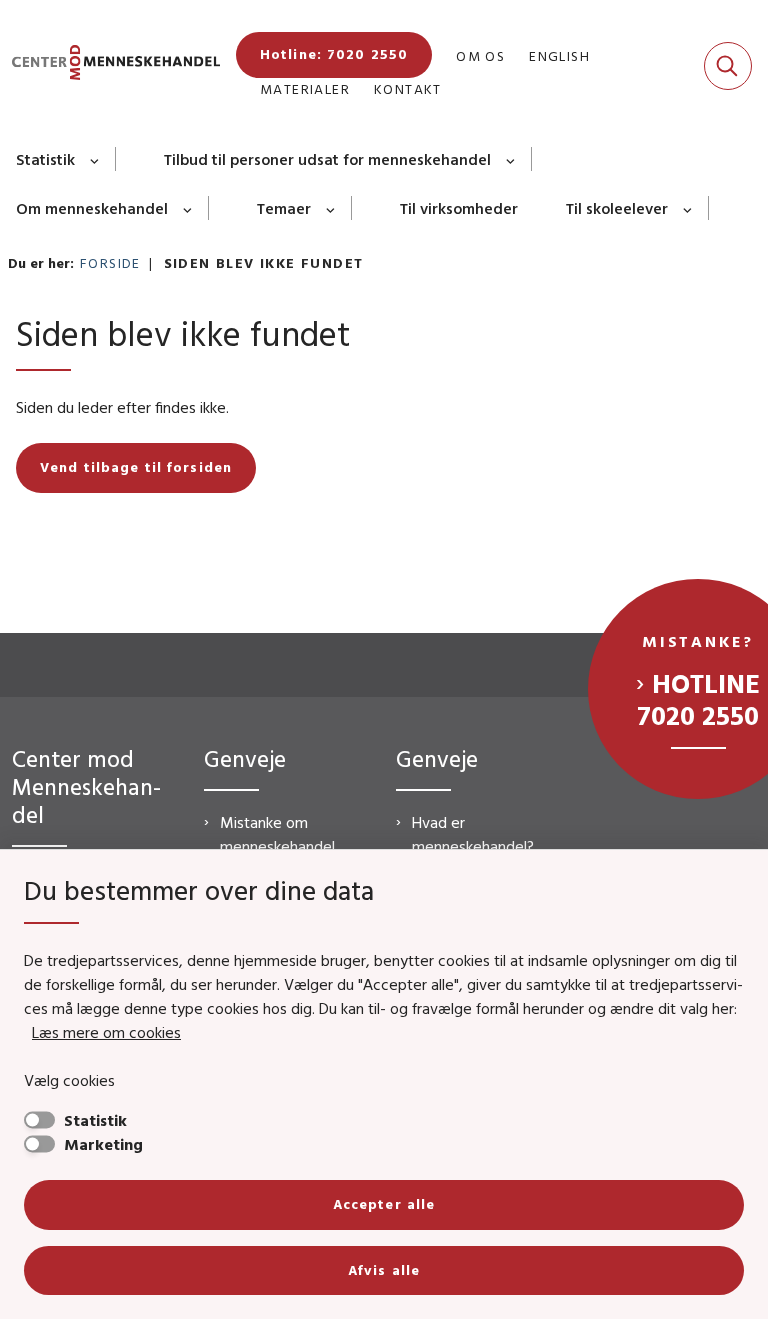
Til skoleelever (617, 208)
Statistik (45, 159)
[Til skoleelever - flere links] (688, 208)
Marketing (103, 1144)
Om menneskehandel (92, 208)
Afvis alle (384, 1270)
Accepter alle (384, 1204)
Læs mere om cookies (106, 1032)
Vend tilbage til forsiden (136, 467)
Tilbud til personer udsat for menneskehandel (327, 159)
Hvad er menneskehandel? (473, 834)
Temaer (284, 208)
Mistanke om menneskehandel (277, 834)
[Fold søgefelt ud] (728, 66)
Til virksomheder (459, 208)
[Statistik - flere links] (95, 159)
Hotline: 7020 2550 (334, 54)
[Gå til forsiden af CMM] (110, 65)
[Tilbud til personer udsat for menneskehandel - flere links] (511, 159)
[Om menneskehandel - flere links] (188, 208)
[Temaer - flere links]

[TASK ITEM] Identify the lines above that contain the word "skoleelever", then copy them.

[TASK SOLUTION]
Til skoleelever (617, 208)
[Til skoleelever - flere links] (688, 208)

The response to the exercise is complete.